Redox flow battery design for enhanced reactant distribution

Abstract

As the world is forced to move away from fossil fuels, it is becoming increasingly apparent that the pathway to a sustainable future is to avail of renewable energy sources. Improved energy storage technologies are thus required to harness these sources, due to their intermittent and unpredictable nature. One of the leading technologies for large-scale, long-duration energy storage is the redox flow battery, which demonstrates high customisability and a long working life. However, limiting factors preventing the wider utilisation of flow batteries include their low energy and power densities. These factors can be improved by changing cell design to enhance mass transport and reduce concentration losses during charging and discharging. Research has suggested that this can be achieved by moving away from the traditional “filter press” design, detailed by NASA in the 1980s, moving instead towards alternative cell topologies. In this thesis, the impact of cell design on reactant distribution is thoroughly examined using a combination of experimental evaluation and coupled electrochemical/computational fluid dynamics modelling.  Fused-deposition-modelling 3D-printing has been used to develop a platform facilitating the production of fully customisable laboratory-scale flow cells. Printing parameters have been refined, reducing void formation, and resulting in more robust test cells. To obtain statistically significant data from experiments that compare cell geometries, refinements to existing flow battery testing protocols have been made.

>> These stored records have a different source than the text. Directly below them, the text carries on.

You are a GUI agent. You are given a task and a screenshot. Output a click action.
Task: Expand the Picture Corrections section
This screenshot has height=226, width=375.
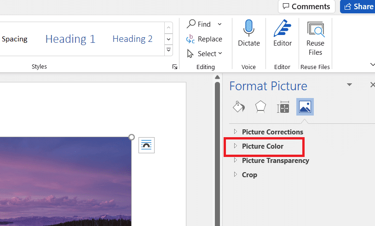click(x=272, y=132)
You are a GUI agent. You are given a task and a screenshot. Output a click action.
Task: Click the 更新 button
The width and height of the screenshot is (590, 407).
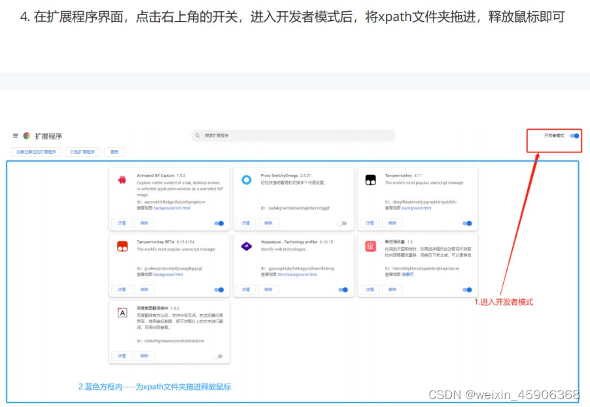114,150
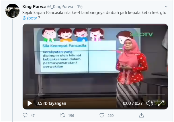The width and height of the screenshot is (174, 122).
Task: Play the embedded tweet video
Action: point(30,103)
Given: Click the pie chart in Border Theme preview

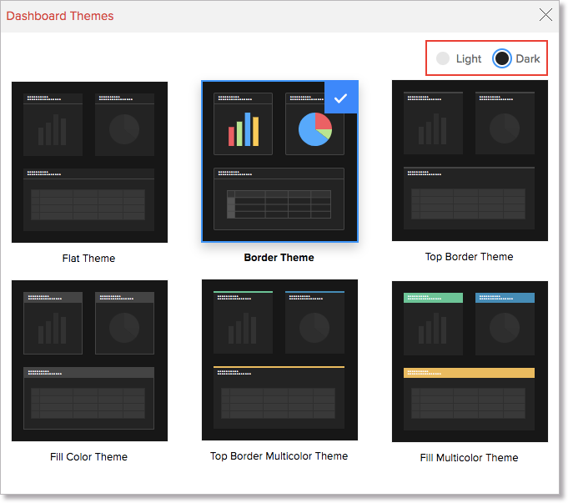Looking at the screenshot, I should pos(314,128).
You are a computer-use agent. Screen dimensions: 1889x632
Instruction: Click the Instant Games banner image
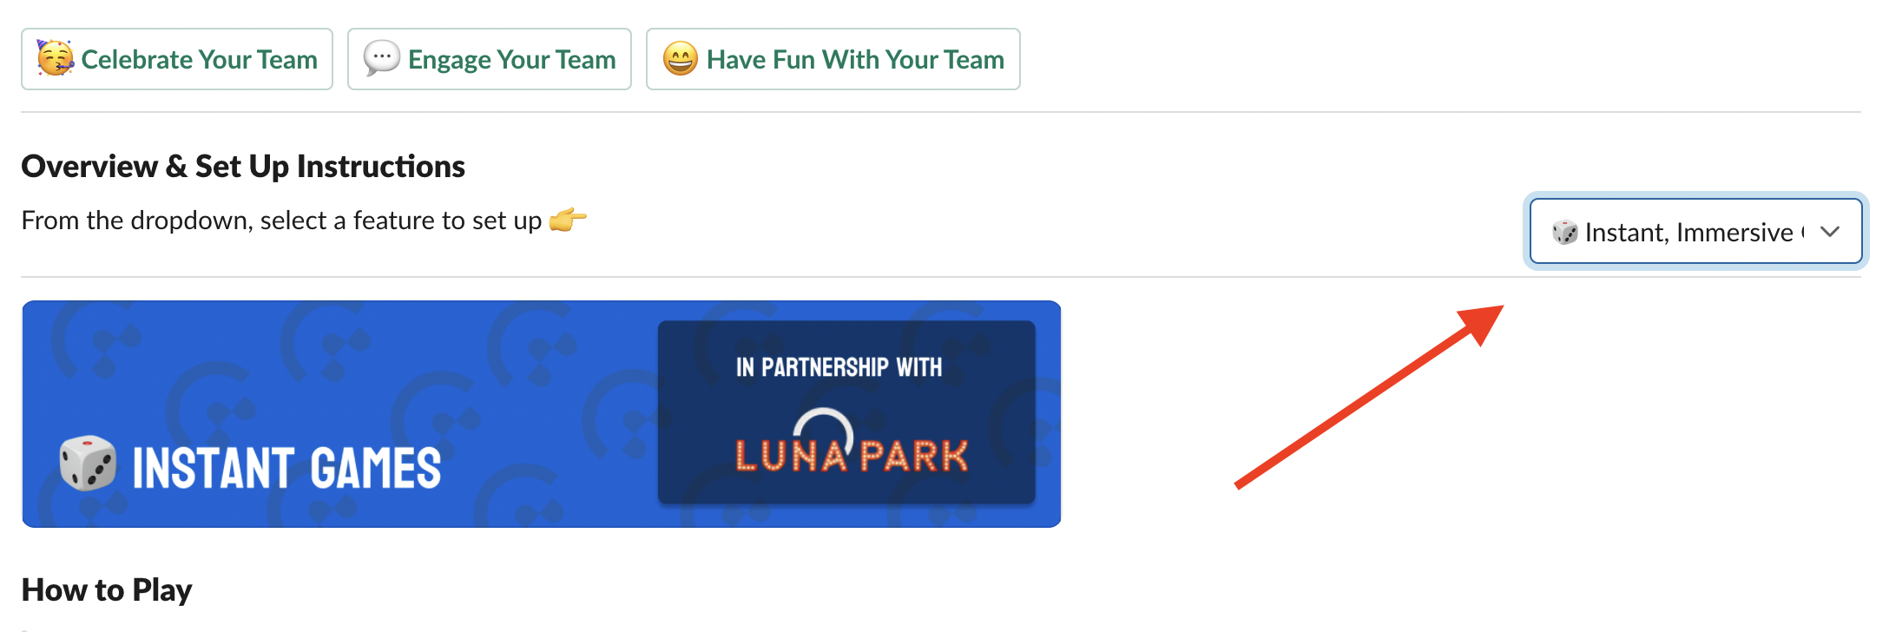click(x=542, y=414)
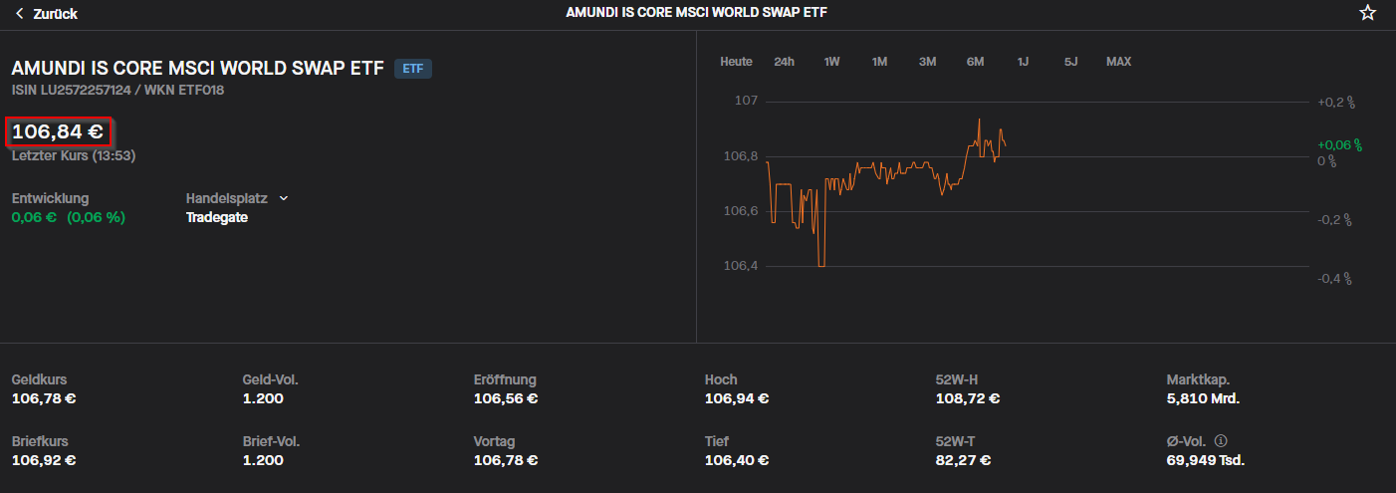This screenshot has height=493, width=1396.
Task: Go back via Zurück label
Action: tap(55, 14)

Key shortcomings in these protocols have been identified yielding recommendations that detail the importance of replicate testing, the calibration of fluidics, and the proper processing and handling of electrode and membrane materials. The development of a 3D full-cell transient model is detailed and improved parameters have been implemented. The model has been validated against experimental results and subsequently used to evaluate several cell designs through simulation of charge-discharge cycling and polarisation curve analysis. The efficacy of different performance metrics found in literature are discussed along with modelling limitations and proposed future developments. The approaches developed in this thesis provide potential improvements to the processes of flow battery cell design, manufacture, testing and simulation.

Thesis is embargoed until 31 July 2025.